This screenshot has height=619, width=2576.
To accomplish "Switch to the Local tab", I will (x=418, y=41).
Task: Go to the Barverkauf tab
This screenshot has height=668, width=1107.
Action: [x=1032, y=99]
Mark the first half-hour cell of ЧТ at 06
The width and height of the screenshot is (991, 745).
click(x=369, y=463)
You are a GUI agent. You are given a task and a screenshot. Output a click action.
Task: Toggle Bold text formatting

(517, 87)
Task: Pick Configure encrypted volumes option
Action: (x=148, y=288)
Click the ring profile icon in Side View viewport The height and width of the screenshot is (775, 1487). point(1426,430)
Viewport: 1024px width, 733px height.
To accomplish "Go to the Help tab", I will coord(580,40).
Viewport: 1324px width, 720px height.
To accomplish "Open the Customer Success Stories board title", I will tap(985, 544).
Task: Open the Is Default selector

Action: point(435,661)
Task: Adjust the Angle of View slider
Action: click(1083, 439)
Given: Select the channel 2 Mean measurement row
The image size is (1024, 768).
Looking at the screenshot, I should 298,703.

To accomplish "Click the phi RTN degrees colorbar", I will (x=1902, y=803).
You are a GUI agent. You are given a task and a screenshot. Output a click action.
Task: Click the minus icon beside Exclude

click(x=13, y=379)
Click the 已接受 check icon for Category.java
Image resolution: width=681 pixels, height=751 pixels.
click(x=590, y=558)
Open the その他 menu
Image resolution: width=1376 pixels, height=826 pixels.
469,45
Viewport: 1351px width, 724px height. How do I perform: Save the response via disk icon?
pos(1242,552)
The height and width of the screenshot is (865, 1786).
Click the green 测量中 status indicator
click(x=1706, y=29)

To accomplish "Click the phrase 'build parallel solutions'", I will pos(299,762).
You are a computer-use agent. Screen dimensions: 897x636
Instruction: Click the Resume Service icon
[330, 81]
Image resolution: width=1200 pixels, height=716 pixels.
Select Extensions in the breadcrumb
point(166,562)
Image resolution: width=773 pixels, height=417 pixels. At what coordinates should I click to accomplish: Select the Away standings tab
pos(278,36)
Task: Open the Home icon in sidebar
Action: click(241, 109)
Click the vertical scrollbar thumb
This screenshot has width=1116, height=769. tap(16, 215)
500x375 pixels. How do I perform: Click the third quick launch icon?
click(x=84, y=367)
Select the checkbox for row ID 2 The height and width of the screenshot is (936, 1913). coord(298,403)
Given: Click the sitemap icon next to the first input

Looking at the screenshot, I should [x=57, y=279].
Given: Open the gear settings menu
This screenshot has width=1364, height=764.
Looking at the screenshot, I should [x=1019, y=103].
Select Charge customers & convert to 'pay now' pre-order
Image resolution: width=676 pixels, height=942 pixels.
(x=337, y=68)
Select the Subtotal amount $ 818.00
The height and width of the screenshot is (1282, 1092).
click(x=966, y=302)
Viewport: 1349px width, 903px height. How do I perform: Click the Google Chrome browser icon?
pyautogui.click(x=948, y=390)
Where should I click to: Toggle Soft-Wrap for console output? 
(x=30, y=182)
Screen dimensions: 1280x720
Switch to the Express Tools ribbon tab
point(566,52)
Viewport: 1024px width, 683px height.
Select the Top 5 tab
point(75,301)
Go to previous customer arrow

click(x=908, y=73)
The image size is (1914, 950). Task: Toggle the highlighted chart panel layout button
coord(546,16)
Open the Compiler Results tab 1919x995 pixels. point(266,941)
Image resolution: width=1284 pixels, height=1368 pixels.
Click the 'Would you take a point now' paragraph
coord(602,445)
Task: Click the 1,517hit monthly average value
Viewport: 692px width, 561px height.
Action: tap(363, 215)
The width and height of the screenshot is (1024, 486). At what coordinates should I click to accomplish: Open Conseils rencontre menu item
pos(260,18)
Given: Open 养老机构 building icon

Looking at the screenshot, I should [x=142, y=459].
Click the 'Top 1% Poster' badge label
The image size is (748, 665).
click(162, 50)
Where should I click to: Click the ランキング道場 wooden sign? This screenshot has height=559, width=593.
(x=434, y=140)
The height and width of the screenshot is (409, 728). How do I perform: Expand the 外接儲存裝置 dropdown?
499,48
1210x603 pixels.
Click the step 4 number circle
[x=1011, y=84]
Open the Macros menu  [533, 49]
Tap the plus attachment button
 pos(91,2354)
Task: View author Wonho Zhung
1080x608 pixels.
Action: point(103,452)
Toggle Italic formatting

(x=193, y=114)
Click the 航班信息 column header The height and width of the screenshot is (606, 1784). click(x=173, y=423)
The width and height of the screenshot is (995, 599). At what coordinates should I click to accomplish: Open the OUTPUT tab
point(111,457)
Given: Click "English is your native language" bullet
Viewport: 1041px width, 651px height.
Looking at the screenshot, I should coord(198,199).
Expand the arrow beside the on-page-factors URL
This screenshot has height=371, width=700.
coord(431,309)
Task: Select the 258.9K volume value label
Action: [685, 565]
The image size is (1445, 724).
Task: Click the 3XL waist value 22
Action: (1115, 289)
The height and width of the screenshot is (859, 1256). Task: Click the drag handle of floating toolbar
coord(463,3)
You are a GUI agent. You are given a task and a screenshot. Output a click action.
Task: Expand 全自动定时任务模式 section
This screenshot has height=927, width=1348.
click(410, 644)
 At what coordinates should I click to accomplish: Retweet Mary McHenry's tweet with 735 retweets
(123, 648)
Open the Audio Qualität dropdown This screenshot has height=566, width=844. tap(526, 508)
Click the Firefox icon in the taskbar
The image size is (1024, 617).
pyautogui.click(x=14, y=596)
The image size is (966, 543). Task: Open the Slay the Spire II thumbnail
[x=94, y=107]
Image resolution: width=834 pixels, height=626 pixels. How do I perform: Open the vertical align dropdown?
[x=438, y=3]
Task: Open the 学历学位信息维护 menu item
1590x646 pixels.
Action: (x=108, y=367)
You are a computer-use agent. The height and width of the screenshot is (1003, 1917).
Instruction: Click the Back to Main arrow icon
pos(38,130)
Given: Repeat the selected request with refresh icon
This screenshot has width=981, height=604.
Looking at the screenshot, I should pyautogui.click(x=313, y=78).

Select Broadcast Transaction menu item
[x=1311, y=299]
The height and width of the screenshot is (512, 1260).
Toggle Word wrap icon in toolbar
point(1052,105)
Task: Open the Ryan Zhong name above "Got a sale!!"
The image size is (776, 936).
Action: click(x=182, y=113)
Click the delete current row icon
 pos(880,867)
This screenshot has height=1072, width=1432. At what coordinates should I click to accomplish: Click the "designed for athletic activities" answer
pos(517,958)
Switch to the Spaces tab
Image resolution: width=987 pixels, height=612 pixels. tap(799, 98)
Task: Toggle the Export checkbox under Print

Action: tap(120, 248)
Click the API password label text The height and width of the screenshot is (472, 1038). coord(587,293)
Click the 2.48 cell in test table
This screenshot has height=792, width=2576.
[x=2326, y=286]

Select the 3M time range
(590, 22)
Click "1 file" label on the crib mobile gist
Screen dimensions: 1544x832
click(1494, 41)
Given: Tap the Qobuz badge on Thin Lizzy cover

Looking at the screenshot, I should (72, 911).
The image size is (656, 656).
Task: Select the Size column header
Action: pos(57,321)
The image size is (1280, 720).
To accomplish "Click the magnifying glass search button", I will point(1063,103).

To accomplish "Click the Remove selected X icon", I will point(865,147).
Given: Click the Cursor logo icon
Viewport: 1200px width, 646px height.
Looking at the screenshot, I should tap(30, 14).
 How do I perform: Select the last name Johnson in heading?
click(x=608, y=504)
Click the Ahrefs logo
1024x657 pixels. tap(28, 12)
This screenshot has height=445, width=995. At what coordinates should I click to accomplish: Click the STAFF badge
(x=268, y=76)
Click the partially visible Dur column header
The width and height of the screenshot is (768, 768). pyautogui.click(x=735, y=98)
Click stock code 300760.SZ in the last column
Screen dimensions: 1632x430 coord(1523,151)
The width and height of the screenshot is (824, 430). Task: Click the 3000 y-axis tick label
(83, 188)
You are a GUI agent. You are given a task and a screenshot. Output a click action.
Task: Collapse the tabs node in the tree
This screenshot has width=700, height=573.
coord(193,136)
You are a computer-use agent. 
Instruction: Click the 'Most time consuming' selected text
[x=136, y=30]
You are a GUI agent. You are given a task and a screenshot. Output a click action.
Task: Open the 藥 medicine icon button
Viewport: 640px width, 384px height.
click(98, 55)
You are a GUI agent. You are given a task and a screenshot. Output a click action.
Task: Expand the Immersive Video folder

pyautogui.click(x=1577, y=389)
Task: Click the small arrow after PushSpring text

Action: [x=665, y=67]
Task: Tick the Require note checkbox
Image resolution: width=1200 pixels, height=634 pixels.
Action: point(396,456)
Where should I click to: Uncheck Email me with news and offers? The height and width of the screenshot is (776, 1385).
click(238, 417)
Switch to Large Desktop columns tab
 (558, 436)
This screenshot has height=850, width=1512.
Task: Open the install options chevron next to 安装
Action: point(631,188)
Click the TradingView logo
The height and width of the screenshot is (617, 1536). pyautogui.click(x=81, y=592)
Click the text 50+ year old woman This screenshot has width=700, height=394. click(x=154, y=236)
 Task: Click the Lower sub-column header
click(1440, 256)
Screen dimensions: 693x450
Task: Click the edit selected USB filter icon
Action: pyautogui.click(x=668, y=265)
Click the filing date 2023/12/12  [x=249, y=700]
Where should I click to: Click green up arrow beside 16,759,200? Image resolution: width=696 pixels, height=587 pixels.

***

What is required: For the listing above, identify each line bearing "will".

Response below:
To accomplish "Switch to the Local tab", I will (x=418, y=41).
To accomplish "Go to the Help tab", I will coord(580,40).
To accomplish "Open the Customer Success Stories board title", I will tap(985, 544).
To accomplish "Click the phi RTN degrees colorbar", I will (x=1902, y=803).
To accomplish "Click the phrase 'build parallel solutions'", I will pos(299,762).
To accomplish "Click the magnifying glass search button", I will point(1063,103).
To accomplish "Click the Remove selected X icon", I will point(865,147).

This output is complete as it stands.